Bed rest. I knew the term, hadn’t tried it in ages, though. Maybe after the fist covid vax, I was down and out. This time it was food poisoning that took me out, knocked me flat. Like I needed to learn a particular lesson. The hard way.
My spouse who lives elsewhere came over to help out. After getting me a necessary treatment at an outpatient clinic he stayed over night, cleared out my fridge and cabinet of anything remotely overdue, ran the dishwasher, then stretched out on the sofa I don’t believe anyone had ever slept on before. But he made it work and actually slept well for a change. Go figure.
Day 2 of recovery. Long day of mostly bed rest, that unusual opportunity to go limp, bundle up and stay put. It feels like laziness when in fact it is simply the body trying desperately to right itself, to reassemble its strength, not to speak of replenishing reserves. Still too early for that. A body talking to itself, speaking is gentle reassurances: you’re going to be alright. This, too, shall pass.
And pass it must. The next day will arrive, the one where no safety net is prearranged. You claim you’ll be back. resume your activities like before. Hard to imagine at this moment. Hard to fathom the surge of energy that will need to make itself apparent between now and then. ‘Teacher awaits surprise revival’ could be my own headline. Closer to reality, we’ll see how it goes, we’ll play it by ear and hope for the best.
Surely I am both wiser and worse for the wear. Tomorrow’s another day.
- - -
**TASKS TO COMPLETE**
(A) Answer these questions from the essay on bed rest.
(i) What knocked the narrator flat this time?
(ii) Where did the spouse sleep after staying over?
(iii) Which day of recovery is called a long day of mostly bed rest?
(B) From the essay on bed rest, return the passage that opens with the words containing "Day 2 of recovery." and closes with "for the best.".

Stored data
- - -
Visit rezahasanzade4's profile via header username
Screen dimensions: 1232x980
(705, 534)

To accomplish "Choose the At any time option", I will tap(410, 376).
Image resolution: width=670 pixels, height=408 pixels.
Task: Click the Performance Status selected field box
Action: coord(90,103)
- - -
**LIST OF ANSWERS**
(A)
(i) Food poisoning
(ii) On the sofa
(iii) Day 2

(B)
Day 2 of recovery. Long day of mostly bed rest, that unusual opportunity to go limp, bundle up and stay put. It feels like laziness when in fact it is simply the body trying desperately to right itself, to reassemble its strength, not to speak of replenishing reserves. Still too early for that. A body talking to itself, speaking is gentle reassurances: you’re going to be alright. This, too, shall pass.
And pass it must. The next day will arrive, the one where no safety net is prearranged. You claim you’ll be back. resume your activities like before. Hard to imagine at this moment. Hard to fathom the surge of energy that will need to make itself apparent between now and then. ‘Teacher awaits surprise revival’ could be my own headline. Closer to reality, we’ll see how it goes, we’ll play it by ear and hope for the best.